Today’s post comes from Dejan Diklic, chief crawling architect at Attributor. Dejan manages the text, image and video crawling team and is responsible for the company’s crawling architecture, algorithms and operations. He plays an integral role in the strategy, development and implementation of Attributor’s research, which has brought international attention to the depth of content piracy across the Internet.

Most recently, Dejan began researching online gaming piracy, and shares his insight for the first time today.

As Chief Crawler here at Attributor, I spend a lot of time seeing what’s on the Web. Recently, computer game software piracy caught my attention and I thought I’d take a first look at what’s happening in this industry. When I started the research, I expected the game piracy to be a well-established “trade” concentrated on just a few sites. But as it turns out, online games are being pirated even more then expected and they are available everywhere.
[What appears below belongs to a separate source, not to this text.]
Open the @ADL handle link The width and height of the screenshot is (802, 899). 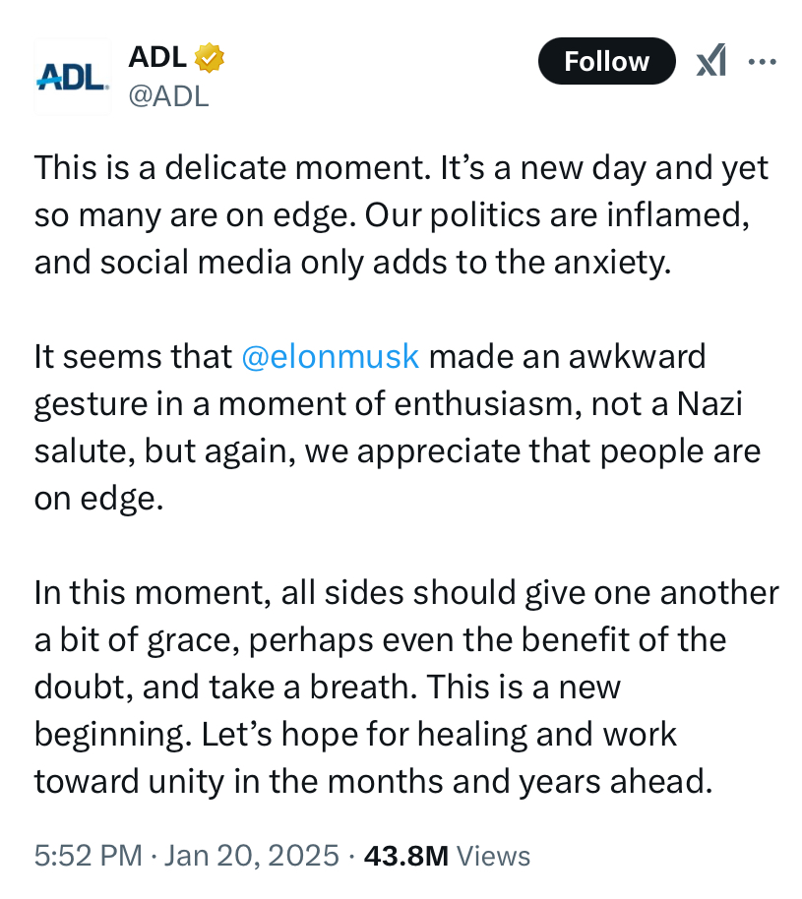click(x=168, y=95)
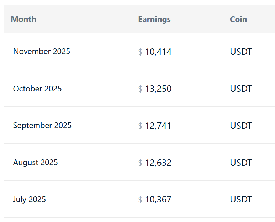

Since Wii is my personal favorite, I chose this as the segment of the industry to examine. For this blog post, I looked at a total of 15 games on 20 of the largest hosting sites (most of which we identified in previous research for books and magazines). The system crunched through our 40-billion-page index and found several hundreds of thousands of pages that might be relevant for these games. A page is considered relevant if it is classified as being “game related,” meaning it has a lot of keywords that are normally associated with games, has links to known hosting sites and talks about the specific game we searched for.

After the system processed all the pages, the algorithm ranked several thousand pages as almost 100% likely to contain the games in our search. During a one-day period in June 2010, Attributor professional services reviewed 300 pages from that list and found 250 pages linking to desired content, which resulted in roughly 3,200 links leading to copies of the games. We found a copy of every game we looked for. As usual, most infringements were found on rapidshare. The top 5 domains — are rapidshare, hotfile, megaupload, x7 and mediafire — were responsible for 85% of the infringements.

If we take a rather unscientific average of these numbers, we get more than 200 links found for each game and 16 pages referring to valid links for each game (keep in mind these are numbers for just one day of processing). This simply means that anybody looking for any particular Wii game can find it on 16 different sites, on average. These results show that the current state of piracy control on hosting sites is non-existent since anybody can go to a search engine and find any pirated game they want.

The distribution of hosting sites is also rather interesting, as now there is a new domain in the top 5 that we haven’t seen as prominently before, x7.to.